── DATA PROVIDED ──

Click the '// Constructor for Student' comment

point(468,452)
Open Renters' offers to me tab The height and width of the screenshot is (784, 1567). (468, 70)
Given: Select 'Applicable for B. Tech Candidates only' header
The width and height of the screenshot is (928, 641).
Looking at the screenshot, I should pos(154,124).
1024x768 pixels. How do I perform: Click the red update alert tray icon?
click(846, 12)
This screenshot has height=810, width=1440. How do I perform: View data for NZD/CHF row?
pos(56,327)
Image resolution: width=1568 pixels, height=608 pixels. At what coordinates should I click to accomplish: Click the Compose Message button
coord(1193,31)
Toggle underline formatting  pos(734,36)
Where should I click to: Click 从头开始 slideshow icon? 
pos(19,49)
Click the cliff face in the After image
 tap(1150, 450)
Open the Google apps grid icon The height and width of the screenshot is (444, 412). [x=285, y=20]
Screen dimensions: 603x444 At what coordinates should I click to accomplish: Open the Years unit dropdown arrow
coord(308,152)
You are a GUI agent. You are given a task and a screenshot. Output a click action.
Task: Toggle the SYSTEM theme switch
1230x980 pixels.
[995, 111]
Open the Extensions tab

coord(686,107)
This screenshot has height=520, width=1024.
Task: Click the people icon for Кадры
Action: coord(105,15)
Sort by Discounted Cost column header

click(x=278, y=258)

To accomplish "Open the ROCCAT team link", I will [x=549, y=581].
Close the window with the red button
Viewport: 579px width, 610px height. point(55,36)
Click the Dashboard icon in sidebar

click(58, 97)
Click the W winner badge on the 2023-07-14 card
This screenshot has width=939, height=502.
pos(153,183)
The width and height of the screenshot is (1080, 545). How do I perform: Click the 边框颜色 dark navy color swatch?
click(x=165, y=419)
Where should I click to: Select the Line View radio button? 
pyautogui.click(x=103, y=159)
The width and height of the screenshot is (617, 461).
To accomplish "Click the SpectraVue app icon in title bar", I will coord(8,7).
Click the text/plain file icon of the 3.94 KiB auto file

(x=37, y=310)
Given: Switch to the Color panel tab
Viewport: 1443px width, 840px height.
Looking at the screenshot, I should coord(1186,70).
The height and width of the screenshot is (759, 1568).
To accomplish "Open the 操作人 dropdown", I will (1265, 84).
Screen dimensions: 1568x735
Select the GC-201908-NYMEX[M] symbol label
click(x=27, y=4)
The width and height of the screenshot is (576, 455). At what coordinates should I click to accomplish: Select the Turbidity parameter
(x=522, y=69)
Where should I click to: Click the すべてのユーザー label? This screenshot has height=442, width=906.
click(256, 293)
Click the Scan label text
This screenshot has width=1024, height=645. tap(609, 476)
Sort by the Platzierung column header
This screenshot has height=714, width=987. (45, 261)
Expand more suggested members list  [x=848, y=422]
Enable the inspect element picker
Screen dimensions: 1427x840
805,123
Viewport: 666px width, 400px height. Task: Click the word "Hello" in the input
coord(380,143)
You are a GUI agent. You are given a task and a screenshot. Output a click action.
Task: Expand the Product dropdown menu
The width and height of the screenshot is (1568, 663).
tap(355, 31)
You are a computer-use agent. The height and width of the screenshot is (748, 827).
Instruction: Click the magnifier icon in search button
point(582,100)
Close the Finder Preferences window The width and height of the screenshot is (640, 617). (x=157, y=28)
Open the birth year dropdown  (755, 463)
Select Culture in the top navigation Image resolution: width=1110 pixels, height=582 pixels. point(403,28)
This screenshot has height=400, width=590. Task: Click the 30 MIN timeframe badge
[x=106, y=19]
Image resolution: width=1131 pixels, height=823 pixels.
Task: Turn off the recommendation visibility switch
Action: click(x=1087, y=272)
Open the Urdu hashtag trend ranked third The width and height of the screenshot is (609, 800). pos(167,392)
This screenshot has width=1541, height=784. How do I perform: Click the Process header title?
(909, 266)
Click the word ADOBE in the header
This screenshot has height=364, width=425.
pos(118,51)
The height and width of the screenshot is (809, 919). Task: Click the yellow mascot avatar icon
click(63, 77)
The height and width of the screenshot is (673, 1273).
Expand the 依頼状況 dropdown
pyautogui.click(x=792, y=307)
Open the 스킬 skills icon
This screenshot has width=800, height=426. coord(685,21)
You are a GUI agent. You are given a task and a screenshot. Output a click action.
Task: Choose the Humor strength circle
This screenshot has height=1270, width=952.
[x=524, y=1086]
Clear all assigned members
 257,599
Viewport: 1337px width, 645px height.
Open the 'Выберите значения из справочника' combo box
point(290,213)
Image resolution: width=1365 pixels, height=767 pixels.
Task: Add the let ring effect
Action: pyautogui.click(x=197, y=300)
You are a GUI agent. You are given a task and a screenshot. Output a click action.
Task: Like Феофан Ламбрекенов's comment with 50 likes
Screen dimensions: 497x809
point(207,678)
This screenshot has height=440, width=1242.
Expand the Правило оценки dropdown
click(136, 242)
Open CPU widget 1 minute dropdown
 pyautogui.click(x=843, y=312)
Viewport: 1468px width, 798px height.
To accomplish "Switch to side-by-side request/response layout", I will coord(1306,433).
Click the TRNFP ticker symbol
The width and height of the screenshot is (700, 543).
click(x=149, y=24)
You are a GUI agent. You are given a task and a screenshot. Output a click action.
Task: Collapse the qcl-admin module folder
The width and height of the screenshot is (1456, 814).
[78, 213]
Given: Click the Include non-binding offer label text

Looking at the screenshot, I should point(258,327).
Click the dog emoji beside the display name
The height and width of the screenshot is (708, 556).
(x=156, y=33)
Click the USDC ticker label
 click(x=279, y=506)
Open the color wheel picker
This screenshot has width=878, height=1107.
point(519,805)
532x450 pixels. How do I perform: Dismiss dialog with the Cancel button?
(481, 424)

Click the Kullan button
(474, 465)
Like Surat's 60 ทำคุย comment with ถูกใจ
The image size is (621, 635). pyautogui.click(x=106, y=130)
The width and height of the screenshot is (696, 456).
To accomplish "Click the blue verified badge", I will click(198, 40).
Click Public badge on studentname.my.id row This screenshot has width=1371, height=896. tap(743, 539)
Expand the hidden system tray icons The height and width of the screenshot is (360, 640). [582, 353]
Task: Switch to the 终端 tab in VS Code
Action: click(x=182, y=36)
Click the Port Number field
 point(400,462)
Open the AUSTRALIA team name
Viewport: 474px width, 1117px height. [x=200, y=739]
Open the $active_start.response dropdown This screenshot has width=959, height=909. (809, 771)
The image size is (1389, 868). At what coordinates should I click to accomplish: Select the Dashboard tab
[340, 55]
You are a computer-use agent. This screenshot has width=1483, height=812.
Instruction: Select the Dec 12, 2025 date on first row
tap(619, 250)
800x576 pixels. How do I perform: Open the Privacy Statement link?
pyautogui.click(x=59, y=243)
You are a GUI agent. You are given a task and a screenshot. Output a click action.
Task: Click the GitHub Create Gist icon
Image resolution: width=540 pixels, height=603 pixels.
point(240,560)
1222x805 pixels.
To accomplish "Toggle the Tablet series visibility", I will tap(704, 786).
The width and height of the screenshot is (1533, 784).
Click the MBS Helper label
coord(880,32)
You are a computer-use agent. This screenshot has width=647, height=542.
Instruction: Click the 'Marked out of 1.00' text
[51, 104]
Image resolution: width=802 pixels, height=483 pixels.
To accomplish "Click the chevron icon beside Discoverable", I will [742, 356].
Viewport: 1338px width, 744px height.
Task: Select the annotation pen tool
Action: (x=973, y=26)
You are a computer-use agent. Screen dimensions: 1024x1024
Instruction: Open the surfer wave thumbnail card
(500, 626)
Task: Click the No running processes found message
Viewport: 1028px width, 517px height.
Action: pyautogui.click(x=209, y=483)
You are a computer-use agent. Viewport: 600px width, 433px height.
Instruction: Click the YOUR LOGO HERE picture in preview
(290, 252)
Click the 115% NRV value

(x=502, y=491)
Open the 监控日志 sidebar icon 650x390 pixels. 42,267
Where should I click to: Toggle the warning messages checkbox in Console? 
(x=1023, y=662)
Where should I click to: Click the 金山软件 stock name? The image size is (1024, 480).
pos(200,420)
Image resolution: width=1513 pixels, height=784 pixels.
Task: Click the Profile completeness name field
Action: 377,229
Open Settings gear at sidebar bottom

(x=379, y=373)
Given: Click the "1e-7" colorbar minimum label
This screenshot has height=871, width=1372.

───

> [WHAT THE TASK ASKS] Reproduce the items above verbatim, from the very beginning through the line that contains "click(x=165, y=419)", with that line included.

> [CORRECT ANSWER]
Click the '// Constructor for Student' comment

point(468,452)
Open Renters' offers to me tab The height and width of the screenshot is (784, 1567). (468, 70)
Given: Select 'Applicable for B. Tech Candidates only' header
The width and height of the screenshot is (928, 641).
Looking at the screenshot, I should pos(154,124).
1024x768 pixels. How do I perform: Click the red update alert tray icon?
click(846, 12)
This screenshot has height=810, width=1440. How do I perform: View data for NZD/CHF row?
pos(56,327)
Image resolution: width=1568 pixels, height=608 pixels. At what coordinates should I click to accomplish: Click the Compose Message button
coord(1193,31)
Toggle underline formatting  pos(734,36)
Where should I click to: Click 从头开始 slideshow icon? 
pos(19,49)
Click the cliff face in the After image
 tap(1150, 450)
Open the Google apps grid icon The height and width of the screenshot is (444, 412). [x=285, y=20]
Screen dimensions: 603x444 At what coordinates should I click to accomplish: Open the Years unit dropdown arrow
coord(308,152)
You are a GUI agent. You are given a task and a screenshot. Output a click action.
Task: Toggle the SYSTEM theme switch
1230x980 pixels.
[995, 111]
Open the Extensions tab

coord(686,107)
This screenshot has height=520, width=1024.
Task: Click the people icon for Кадры
Action: coord(105,15)
Sort by Discounted Cost column header

click(x=278, y=258)

To accomplish "Open the ROCCAT team link", I will [x=549, y=581].
Close the window with the red button
Viewport: 579px width, 610px height. point(55,36)
Click the Dashboard icon in sidebar

click(58, 97)
Click the W winner badge on the 2023-07-14 card
This screenshot has width=939, height=502.
pos(153,183)
The width and height of the screenshot is (1080, 545). How do I perform: Click the 边框颜色 dark navy color swatch?
click(x=165, y=419)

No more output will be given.